Pêro Anes de Portocarreiro e Soeiro
Gomes Tougues ainda não consegue avaliar. Em Martim Anes de Riba Vizela e Gil Vasques
Soverosa, tem plena confiança. O mesmo pode dizer dos primos Martim Gil Arões, da
família dos Guedões Refojo Basto e Fernando Fernandes Cogominho. Ou dos Velho, de
Marco de Canaveses e Baião, ou dos Peres Espinhel, ligados aos de Riba de Vizela.

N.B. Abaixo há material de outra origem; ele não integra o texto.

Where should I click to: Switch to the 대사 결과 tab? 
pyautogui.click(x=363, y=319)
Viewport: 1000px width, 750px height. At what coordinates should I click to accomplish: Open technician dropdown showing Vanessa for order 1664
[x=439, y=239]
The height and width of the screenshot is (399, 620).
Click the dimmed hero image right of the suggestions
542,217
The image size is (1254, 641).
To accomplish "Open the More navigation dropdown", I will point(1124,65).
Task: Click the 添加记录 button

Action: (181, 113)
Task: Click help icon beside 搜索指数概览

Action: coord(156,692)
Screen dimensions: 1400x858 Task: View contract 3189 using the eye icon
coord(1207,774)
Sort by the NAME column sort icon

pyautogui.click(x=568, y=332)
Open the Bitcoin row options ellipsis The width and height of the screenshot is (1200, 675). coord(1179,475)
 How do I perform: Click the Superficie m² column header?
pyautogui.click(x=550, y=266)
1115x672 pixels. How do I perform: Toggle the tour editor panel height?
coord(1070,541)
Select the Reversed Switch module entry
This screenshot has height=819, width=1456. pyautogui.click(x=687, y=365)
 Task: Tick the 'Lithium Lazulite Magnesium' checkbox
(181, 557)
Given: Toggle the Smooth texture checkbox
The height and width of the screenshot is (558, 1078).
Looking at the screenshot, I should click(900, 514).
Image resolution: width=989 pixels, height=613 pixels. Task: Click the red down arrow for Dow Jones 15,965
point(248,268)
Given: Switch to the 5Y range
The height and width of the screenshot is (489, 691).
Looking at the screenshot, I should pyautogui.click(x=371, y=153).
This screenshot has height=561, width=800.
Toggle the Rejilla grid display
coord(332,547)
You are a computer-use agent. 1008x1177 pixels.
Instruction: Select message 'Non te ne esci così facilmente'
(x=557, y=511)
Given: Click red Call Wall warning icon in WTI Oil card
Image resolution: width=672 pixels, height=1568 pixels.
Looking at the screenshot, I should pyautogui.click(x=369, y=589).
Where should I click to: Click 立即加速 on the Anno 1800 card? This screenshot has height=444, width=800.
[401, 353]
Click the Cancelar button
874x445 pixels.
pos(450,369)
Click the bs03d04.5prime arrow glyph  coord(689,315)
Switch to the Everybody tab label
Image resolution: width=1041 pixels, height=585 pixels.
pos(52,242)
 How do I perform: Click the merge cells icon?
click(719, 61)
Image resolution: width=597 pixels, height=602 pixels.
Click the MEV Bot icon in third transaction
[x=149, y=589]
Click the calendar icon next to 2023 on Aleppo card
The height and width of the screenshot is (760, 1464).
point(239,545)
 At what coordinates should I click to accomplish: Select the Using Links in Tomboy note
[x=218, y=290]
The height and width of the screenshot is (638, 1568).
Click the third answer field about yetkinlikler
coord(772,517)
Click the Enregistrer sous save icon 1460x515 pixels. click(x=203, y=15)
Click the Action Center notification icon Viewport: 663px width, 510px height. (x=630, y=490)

Avalia agora melhor os primos Portocarreiro, o representante do arcebispo de
Braga. Deve haver bons elementos em cada lado desta e das outras linhagens. O que
impede a harmonia neste começo de reinado é o facto de serem adversários uns
dos outros. Gil Vasques e Estêvão Soares Silva não se podem ver, mas ele precisa
de ambos, por razões diferentes. Gil ajudou a executar os bens do arcebispo de
Braga no julgado de Coimbra, a mando do falecido rei. É uma das cabeças mais
lúcidas para exigirem contrapartidas às pretensões do arcebispo Estêvão. O
arcebispo e o garante das relações cordiais com o papa, com a Igreja do reino, da
Ibéria toda.
Abril Peres é o primeiro a falar,
agora sentado no escano, de perna traçada e olhos piscos. Deve ter bebido uma canada
de vinho, como é costume. Sabeis que tudo fica como estava, não sabeis? Se vos referis
às funções de cada um, sei muito bem, meu pai escreveu-me há um mês, a contar
tudo. E o que dizeis? Pergunta Gonçalo Mendes com ar sonolento. Mesmo que dissesse
alguma coisa, iria adiantar? O chanceler abre os olhos, franze a testa, sem
esconder uma ponta de raiva pela ironia. Parece-lhe que terão de tomar medidas
para domar o potro. Aceito a vontade de meu pai e espero que me ajudeis a governar,
conclui o pequeno Sancho.
Governaremos nós em vosso nome, preparando
a transição conforme vosso pai determinou. Eu como chanceler e Pêro Anes Nóvoa como
mordomo, por enquanto, faremos o que estiver ao nosso alcance. Por que dizeis por
enquanto? Henriques Mendes Sousa adianta-se. Deliberámos que eu seria o vosso tutor
principal e que daqui a seis meses assumiria o lugar de Pêro. Como quiserdes,
mas Gonçalo não falou do alferes... Falo eu, senhor Sancho, Martim Anes avança um
passo, responderei por mim e pelas minhas acções. Pôr-vos-ei ao corrente dos planos
traçados por nosso senhor, vosso pai, agora mesmo, se assim o desejardes. Agradeço,
Martim, mas este é um momento de luto..., talvez seja melhor adiar para amanhã as
questões da governação. Só quero agradecer o apoio e afirmar que muito prezo o entendimento
na minha cúria». In Maria Helena Ventura, Conheces Sancho? Edições
Saída de Emergência, 2016, ISBN 978-989-637-951-3.